Abstract

IT was not our intention1 to question the accuracy of the isotopic determinations of Vidal et al.2 but rather to stress the difficulties in an interpretation of their Rb/Sr isochron age of 466 ± 10 m.y. for the Erquy Spilites. Vallance3 has argued that the paragenesis of ancient spilites is one due to alteration in a hydrothermal environment which may be either diagenetic or in response to the lower grades of metamorphism. The typical feldspar of these ancient spilitic pillow lavas is albite with low-temperature optics in contrast to the more calcium-rich plagioclase with high or transitional optics found in pillow lavas of Recent age3. We reassert that the Erquy volcanics contain a metamorphic paragenesis (albite, chlorite and epidote) overprinting the original igneous assemblage—glassy pillow margins and crystalline pillow centres.
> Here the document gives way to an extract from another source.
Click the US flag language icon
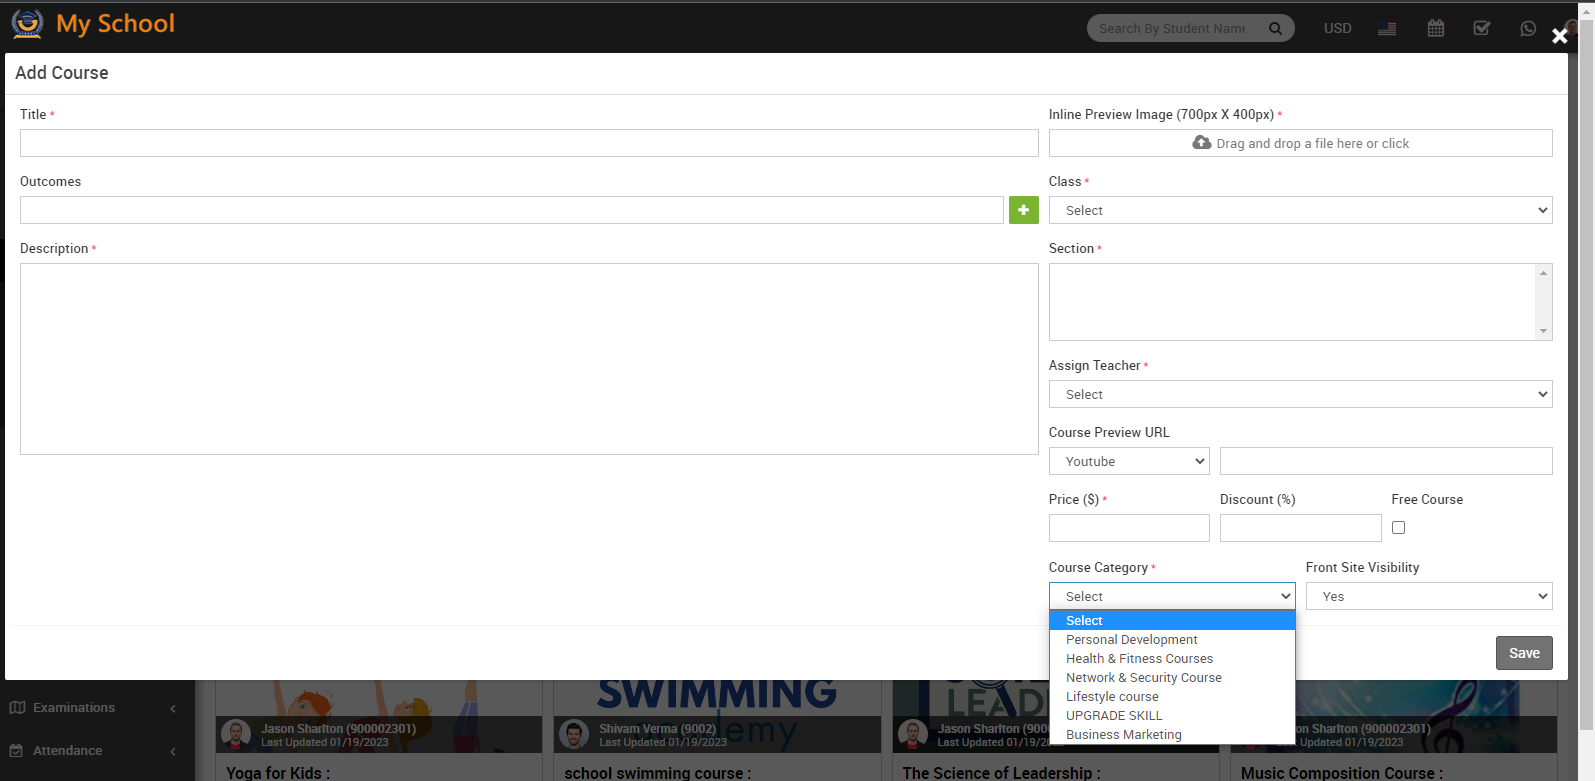 click(1387, 28)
The clinopyroxene present within these rocks is metastable and in no way contradictory with alteration under lower greenschist facies conditions. The presence of forked albites quoted by Auvray et al.4 as evidence for the presence of a primary assemblage derived from the crystallization of a sodium-rich basaltic magma we suggest is evidence of the response of these rocks to a low grade of metamorphism and is a common feature of spilitic rocks within proven greenschist facies terrains5.